I understand that someone runs a fb page on this but I'm not a facebooker.

Appreciate if anyone on this forum can provide assistance.

Thanks


----------



## rynd2it

JayBee1 said:


> Hello. I have a drivers license from a reciprocal Canadian Province. I wish to start the process of getting my France drivers license however my license expires in June 2022 (photo ID year). I have to wait until 45 days before my current license expires before I can ask my province for an out of province authorization.

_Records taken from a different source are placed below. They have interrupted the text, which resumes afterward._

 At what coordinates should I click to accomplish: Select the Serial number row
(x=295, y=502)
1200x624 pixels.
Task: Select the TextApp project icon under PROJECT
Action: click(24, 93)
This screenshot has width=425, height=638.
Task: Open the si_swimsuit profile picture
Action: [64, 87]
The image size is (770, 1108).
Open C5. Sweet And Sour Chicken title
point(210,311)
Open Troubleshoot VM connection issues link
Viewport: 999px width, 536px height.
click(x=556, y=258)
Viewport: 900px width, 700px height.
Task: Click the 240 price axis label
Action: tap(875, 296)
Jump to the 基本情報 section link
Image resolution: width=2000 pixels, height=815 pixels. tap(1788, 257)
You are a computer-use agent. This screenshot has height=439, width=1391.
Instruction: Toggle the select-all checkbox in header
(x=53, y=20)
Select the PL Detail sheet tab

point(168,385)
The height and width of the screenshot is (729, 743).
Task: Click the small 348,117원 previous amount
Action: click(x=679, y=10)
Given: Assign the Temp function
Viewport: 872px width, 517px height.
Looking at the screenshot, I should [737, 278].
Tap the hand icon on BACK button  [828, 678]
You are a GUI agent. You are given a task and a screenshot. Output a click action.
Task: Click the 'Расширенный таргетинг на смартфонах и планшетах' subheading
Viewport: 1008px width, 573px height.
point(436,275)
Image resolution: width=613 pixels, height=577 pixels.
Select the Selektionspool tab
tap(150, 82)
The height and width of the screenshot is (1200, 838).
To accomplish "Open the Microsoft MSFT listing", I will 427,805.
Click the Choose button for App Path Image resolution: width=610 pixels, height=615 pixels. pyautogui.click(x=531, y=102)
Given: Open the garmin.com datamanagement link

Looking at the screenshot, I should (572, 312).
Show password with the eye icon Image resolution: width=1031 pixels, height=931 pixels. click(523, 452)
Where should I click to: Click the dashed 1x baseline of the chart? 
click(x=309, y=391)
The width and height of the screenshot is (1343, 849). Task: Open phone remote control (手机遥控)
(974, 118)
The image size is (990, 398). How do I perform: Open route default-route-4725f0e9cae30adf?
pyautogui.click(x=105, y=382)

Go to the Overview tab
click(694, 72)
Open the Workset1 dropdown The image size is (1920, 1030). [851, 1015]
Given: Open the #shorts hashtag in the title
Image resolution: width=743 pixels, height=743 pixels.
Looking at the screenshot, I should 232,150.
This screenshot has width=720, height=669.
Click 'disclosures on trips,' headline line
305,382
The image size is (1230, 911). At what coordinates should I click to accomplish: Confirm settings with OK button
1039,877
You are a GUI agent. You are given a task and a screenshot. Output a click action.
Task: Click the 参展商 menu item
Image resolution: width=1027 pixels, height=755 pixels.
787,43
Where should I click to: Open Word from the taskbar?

Does anyone know if I start the process, can I then (presumably because it takes months to get the France one) be able to add/send in my Provincial extension to my online request/dossier?
> 
> I understand that someone runs a fb page on this but I'm not a facebooker.
> 
> Appreciate if anyone on this forum can provide assistance.
> 
> Thanks


I don't think you will need an "out of province authorisation" - the rules in France is that if you licence is expring within 6 months then apply to exchange. You'll need some identification documents and at some point they will ask for your certificate of driving rights from Canada and then your actual licence.

The process is very easy and it only took me about 25 minutes to complete it and I received an email confirming it was complete a few days later. At that point I am in the system and can continue to drive even if my French licence does not arrive in time before my UK one expires.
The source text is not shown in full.